Peluang bisa hadir di mana saja, salah satunya dari kubangan bekas tambang bauksit yang rupanya bisa ‘disulap’ menjadi air untuk budidaya ikan tawar. Hal inilah yang dilakukan oleh Sujiyanto, pria asal Kota Batam, Kepulauan Riau yang sukses menciptakan mesin alat penyaring sederhana untuk air bekas lahan tambang bauksit.
Karya Sujiyanto ini berupa pipa tempat air kotor masuk, tiga tabung penyaring, serta tempat air keluar. Pada tabung pertama berisi pasir yang mampu melakukan filter partikel asing. Tabung selanjutnya mengandung karbon aktif dengan pori-pori sehingga dapat menyerap kontaminan dalam air.
Lalu di tabung ketiga terdapat Maxorb berdaya ikat tinggi, gunanya untuk menyaring beragam zat, Sob.

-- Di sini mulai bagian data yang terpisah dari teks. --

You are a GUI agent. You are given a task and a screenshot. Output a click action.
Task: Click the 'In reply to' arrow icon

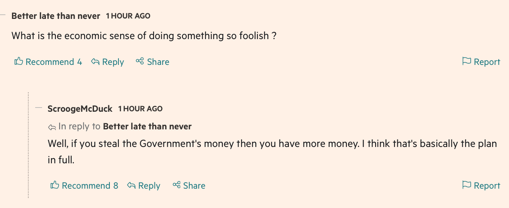[52, 127]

Setelah melalui tiga tabung tersebut, air kubangan bekas tambang bauksit yang awalnya mengandung zat besi serta magnesium tersebut berubah jadi air tawar untuk budidaya ikan. Ajaib nggak, tuh?

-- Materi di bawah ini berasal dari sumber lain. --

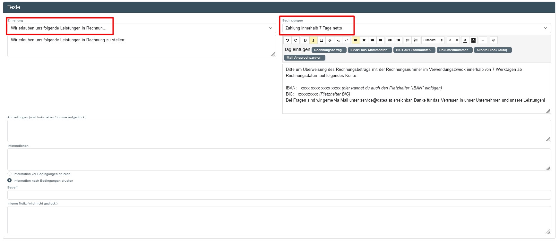
Task: Insert the Mail Ansprechpartner tag
Action: 304,58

Berkat inovasi cemerlangnya tersebut, pria kelahiran Lampung ini meraih juara II Teknologi Tepat Guna Unggulan dalam Gelar TTGN XXIII 2022 di Cirebon. FYI, TTG adalah teknologi yang sesuai kebutuhan masyarakat, sederhana, harga terjangkau, perawatan mudah, dan nggak merusak lingkungan. Nah, alat penyaring milik pria lulusan SMK Mutiara 2 Natar ini salah satunya, Sob. Teknologi ini lahir karena minimnya pasokan air tawar dan maraknya lahan bekas tambang bauksit di Kota Batam.
Proses Uji Coba dan Penerapan
Karena banyaknya kubangan bekas tambang di Kota Batam, Sujiyanto pun tergerak untuk memanfaatkan lokasi tersebut untuk budidaya ikan air tawar. Ia bersama rekannya kemudian merancang alat penyaring sederhana tersebut.

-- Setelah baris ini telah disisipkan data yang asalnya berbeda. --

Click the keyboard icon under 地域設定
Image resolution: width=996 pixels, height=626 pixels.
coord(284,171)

Uji coba berlangsung selama 6 bulan untuk pemilihan bahan filter si alat penyaring, Sob. Dalam prosesnya, pernah satu kolamnya yang berisi bibit 4.000 ekor ikan lele senilah Rp1,2 juta, dan semua itu mati! “Saya nggak patah arang. Saya bikin dan pelajari lagi. Saya cari guru sampai ke Jakarta dan Kisaran (Sumatra Utara),” terangnya.
Kemudian pada awal 2021, Sujiyanto akhirnya menemukan formula penyaring air dengan harga sekitar Rp600 ribu per unit. Berbekal teknologi tersebut, ia kemudian mengubah kubangan bekas tambang bauksit jadi air budidaya ikan tawar dengan sistem bioflok. Dirinya mengklaim, cara tersebut dapat menekan tingkat kematian ikan nilai hingga di bawah 1 persen.
“Awalnya saya hanya punya 6 kolam ikan. Sekarang jadi 11 kolam. Nanti, mau bikin sampai 20 kolam,” selorohnya. Ia kemudian menambahkan, dengan modal Rp4,1 juta, hasil panen bibit 350 ikan nila selama 3 tiga bulan mencapai 150 kg. Penambak bisa cuan lebih dari Rp5 juta, Sob.
Selain bermanfaat bagi keperluan budidaya ikan air tawar, inovasi Sujiyanto ini juga sudah memenuhi ketentuan berdasarkan Laboratorium Balai Perikanan Budidaya Laut Batam KKP pada 29 Agustus lalu. Tercatat, kandungan nitrit dalam inovasinya ini hanya 0,002 miligram per liter, sedangkan kadar maksimumnya adalah 3 mg per liter.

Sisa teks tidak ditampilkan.